Installation of valves and thermostatic valves allows repair and replacement of the battery without shutting down the system. By supplementing the two-pipe wiring with a hydraulic module (arrow with a coplanar manifold), it is possible to separate the circuits of radiators (high-pressure), underfloor heating (low-pressure) and hot water supply. There are no technical drawbacks in the system with the correct heat engineering calculation.
Collector in the heating scheme of a two-story house with forced circulation of the coolant
Radial piping and connection of independent circuits in the central part of the floor. Equal length and diameter of the beams of the circuit provides hydraulic balance, reduces resistance and improves heat transfer. The estimated volume of supply in independent links of the chain is achieved by installing control valves (balancing valve) and circulation pumps inside the circuits.
The increased consumption of materials and complex installation pays for the high level of accuracy of regulation and ease of use.
Heating medium distribution along the height
Bottom feed in the heating wiring diagram of a two-story house, it implies inserting heating risers into the ring of the first floor (basement or technical underground). With two-pipe bottom wiring, the distributing circuit (supply) is laid parallel to the ring of the outlet pipe (return). The coolant rises up, passes through the radiators, descends along the return pipes into the collecting pipeline, through which it returns to the boiler.
The supply risers are raised above the radiators of the second floor and combined with an air line, with an automatic valve to remove air from the system. An air vent valve is additionally installed on each heater (Mayevsky crane).
Top wiring distinguishes the direction of movement of the work flow (top to bottom). The main riser (a pipe that rises from the boiler through the floors to the central expansion tank) supplies the coolant to the ring or dead-end sections of the upper wiring. The supply risers are lowered from the attic, supplying hot water to the radiators. Vertical risers collect the coolant in a return line, through which the flow returns to the boiler.
The upper wiring is used in the southern regions of Russia.
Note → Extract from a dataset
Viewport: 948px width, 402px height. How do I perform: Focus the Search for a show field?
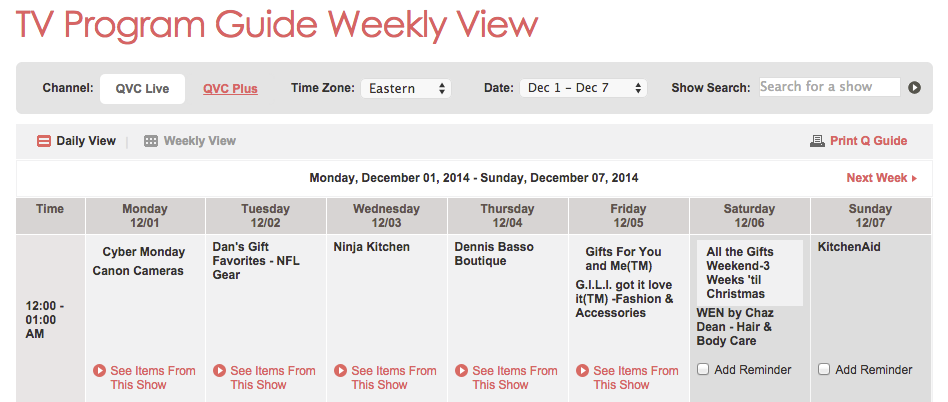tap(829, 87)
In the central and northern regions, the method of supplying and distributing the coolant from above requires the arrangement of a warm attic.
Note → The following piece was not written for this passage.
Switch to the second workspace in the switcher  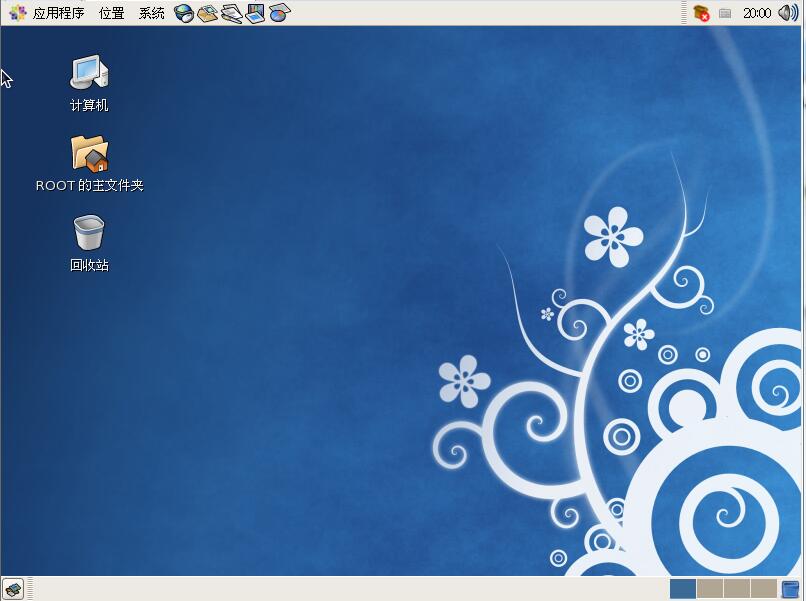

A two-pipe vertical heating system (with upper and lower water supply) requires permanent balancing. Possesses hydraulic and temperature stability when setting conditions are met.
Horizontal types of heating systems
The horizontal two-pipe distribution system is based on the collector connection of heating radiators. The comb is placed in a special factory-made cabinet. System elements made of polypropylene are supplied by the manufacturer.
Branded shut-off valves and fittings speed up installation, improve the build quality of a two-pipe heating system with bottom propylene distribution. The device of individual inserts ensures the independent operation of the elements, increases the stability of the system.
Underfloor heating - type water heatingin which heating elements, coils made of polymer pipes, are laid in floor structures. Each link is connected to a distribution manifold according to an independent heating scheme from propylene pipes. In a private house, which is equipped with underfloor heating, balancing of independent circulation circuits is required.
Important! The automatic control system must maintain the temperature of the working environment of the underfloor heating not more than 55 ° C.
It is not difficult to understand the device of the heating system of a private house on your own. But for high-quality provision of a comfortable microclimate in a cold season, it is better to turn to specialists.